▶ SUPPLIED TEXT:
Updating local sequences
When using --sequence
flag, cazy_webscraper
will only add new protein sequences to the database, i.e.
it will only add protein sequences to records that do not have a sequence. Therefore, if a protein
already has a sequence in the local database, this sequence is not overwritten.
You may wish to update the protein sequences in your local CAZyme database. To do this use the --sequence
/-s
flag to tell cazy_webscraper
to retrieve protein sequences, and use the --seq_update
flag.

▶ INPUT DATA:
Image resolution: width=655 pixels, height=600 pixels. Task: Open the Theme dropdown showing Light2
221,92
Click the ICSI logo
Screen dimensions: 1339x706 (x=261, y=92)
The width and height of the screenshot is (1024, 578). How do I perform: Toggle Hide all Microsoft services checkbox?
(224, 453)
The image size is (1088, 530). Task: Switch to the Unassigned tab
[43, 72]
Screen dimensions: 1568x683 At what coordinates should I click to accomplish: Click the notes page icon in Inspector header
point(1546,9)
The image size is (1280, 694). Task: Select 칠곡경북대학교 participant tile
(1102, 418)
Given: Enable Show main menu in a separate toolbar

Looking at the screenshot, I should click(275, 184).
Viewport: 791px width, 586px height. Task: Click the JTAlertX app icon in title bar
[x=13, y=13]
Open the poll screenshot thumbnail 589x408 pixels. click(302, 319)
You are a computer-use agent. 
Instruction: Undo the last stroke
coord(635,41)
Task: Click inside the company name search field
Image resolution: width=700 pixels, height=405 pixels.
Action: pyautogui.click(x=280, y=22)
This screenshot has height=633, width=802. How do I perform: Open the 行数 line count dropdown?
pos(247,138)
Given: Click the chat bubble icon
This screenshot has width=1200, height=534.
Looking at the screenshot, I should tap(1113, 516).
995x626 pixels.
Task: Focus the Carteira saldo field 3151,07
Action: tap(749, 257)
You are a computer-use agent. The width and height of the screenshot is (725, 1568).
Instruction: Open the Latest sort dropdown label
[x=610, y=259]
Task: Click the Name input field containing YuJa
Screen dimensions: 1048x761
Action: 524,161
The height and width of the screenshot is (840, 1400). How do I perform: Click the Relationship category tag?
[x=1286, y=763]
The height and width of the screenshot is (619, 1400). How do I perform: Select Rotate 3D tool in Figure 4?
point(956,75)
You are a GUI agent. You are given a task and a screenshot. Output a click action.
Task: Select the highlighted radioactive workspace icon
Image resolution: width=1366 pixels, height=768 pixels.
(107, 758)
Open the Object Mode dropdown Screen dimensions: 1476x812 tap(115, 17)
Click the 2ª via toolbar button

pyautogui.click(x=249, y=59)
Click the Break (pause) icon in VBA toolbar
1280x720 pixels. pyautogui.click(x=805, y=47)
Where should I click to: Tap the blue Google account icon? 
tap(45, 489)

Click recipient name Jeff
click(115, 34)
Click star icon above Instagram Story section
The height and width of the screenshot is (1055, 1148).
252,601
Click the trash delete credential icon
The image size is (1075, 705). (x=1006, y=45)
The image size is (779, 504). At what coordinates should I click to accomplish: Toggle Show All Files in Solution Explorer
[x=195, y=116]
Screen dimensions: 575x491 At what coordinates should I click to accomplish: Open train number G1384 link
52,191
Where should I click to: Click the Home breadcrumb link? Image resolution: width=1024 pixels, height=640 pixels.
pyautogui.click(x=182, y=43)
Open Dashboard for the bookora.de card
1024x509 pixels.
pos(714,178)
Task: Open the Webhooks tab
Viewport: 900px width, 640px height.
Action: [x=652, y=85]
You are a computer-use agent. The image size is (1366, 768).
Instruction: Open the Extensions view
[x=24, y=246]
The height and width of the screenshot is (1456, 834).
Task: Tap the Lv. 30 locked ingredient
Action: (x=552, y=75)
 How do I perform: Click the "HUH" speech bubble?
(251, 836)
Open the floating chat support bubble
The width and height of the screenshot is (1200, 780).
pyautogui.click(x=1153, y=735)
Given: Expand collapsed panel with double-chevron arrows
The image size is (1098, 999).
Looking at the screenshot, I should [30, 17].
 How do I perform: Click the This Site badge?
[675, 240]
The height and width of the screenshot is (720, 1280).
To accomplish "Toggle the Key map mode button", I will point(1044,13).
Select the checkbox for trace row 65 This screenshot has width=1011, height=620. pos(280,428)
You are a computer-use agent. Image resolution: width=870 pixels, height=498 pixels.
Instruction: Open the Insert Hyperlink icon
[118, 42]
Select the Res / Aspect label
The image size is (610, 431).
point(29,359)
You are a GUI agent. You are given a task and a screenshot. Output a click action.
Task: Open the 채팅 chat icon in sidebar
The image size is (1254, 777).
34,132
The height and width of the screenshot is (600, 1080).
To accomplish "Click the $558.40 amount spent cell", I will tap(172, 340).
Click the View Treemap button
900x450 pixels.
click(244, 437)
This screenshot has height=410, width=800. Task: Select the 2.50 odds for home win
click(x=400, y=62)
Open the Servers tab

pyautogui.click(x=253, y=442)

▶ PROMPT 1: Summarize the text on updating local sequences in two sentences.
▶ PROMPT 2: Write what comes next in the text on updating local sequences, picking up after its last sentence.
The listing is separate material and is not part of the text on updating local sequences.

▶ ANSWER 1: With the --sequence flag, cazy_webscraper adds protein sequences only to records that lack one, so a sequence already in the local database is not overwritten. To update protein sequences in a local CAZyme database, use the --sequence or -s flag along with the --seq_update flag.

▶ ANSWER 2:
cw_get_genbank_seqs cazy_db.db -s --seq_update
This instructs cazy_webscraper
to overwriting existing protein sequences in the local database if a newer version
of the sequence is retrieved from UniProt. This is checked by comparing the ‘last modified date’ of the
protein sequence in the local database against the sequence retrieved from UniProt.